[Begin AVAILABLE DATA]
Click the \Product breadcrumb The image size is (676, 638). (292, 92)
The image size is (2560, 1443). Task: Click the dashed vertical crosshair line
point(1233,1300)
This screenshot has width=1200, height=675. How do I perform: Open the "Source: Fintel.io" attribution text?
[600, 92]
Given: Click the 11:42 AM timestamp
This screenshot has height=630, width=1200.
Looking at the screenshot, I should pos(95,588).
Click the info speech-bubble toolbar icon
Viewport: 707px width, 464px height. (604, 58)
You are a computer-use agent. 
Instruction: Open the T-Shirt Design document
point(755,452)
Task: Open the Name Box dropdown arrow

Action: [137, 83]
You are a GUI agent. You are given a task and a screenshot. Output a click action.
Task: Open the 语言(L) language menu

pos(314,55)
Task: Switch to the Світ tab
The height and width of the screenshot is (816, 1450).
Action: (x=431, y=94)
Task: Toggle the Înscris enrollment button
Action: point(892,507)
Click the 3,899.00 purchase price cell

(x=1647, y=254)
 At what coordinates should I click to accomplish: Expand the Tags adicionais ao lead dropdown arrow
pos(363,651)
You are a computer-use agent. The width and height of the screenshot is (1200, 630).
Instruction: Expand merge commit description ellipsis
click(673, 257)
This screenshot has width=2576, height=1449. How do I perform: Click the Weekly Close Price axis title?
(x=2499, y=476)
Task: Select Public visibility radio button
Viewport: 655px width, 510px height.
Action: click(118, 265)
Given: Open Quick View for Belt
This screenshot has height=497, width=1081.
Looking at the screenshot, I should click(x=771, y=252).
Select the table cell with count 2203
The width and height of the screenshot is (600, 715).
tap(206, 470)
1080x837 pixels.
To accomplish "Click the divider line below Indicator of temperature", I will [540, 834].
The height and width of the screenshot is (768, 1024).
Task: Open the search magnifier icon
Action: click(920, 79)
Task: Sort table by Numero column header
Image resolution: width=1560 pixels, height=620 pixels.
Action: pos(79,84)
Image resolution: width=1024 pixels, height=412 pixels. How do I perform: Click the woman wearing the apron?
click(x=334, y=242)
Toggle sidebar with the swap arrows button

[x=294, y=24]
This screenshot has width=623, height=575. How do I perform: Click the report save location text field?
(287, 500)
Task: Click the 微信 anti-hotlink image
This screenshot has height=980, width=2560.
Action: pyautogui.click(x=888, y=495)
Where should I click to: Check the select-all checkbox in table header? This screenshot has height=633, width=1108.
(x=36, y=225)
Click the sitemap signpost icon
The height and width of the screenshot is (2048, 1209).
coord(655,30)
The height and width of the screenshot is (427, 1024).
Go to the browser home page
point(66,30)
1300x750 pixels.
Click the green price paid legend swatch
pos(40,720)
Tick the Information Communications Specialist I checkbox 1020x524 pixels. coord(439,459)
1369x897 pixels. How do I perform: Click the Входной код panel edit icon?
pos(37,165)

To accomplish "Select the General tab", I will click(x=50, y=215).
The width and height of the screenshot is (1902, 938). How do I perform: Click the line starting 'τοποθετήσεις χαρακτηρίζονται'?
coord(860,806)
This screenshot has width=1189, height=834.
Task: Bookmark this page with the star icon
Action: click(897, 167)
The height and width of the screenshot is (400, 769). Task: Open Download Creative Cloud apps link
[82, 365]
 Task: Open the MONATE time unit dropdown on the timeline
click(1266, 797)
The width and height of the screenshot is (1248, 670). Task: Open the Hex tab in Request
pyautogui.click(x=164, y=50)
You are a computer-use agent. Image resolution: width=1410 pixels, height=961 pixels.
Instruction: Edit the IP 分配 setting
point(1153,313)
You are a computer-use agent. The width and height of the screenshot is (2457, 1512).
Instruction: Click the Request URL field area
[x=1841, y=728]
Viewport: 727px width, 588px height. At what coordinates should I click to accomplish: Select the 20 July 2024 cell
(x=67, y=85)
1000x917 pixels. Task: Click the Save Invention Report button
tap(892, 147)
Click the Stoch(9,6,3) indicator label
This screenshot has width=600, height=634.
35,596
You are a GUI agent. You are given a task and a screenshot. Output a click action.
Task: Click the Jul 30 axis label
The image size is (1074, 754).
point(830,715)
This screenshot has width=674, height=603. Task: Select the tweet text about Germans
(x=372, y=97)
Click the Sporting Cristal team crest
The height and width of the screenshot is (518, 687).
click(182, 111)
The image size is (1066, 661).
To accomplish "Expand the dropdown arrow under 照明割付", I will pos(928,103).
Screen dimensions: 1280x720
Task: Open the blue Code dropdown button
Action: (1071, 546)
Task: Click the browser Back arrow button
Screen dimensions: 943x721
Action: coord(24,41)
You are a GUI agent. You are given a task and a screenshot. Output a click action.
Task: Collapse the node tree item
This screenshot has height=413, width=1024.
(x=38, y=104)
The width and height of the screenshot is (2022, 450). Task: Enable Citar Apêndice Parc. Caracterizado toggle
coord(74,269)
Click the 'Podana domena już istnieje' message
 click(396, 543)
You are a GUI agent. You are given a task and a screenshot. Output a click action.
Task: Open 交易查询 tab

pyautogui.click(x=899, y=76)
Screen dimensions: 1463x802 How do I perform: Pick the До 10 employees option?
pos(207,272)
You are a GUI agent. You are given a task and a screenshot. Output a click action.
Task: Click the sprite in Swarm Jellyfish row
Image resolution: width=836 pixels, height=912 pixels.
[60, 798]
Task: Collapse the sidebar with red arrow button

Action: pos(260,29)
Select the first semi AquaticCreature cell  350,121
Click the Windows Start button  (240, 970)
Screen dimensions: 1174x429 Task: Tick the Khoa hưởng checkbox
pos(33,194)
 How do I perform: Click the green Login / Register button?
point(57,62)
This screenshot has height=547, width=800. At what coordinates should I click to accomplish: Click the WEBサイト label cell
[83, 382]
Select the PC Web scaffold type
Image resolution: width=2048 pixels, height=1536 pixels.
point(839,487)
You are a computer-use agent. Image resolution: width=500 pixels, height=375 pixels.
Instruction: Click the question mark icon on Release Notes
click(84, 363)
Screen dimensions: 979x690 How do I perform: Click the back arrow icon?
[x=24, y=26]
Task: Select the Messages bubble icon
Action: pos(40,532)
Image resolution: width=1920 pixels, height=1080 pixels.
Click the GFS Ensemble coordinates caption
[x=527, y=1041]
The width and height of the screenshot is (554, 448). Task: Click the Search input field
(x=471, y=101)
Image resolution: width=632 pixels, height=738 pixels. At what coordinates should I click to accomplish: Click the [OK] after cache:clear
[End AVAILABLE DATA]
**PROBLEM DESCRIPTION**
Find each line in the data above that contains the string "browser" and copy those lines. Matching is case-sensitive.

**ANSWER BELOW**
Go to the browser home page
Task: Click the browser Back arrow button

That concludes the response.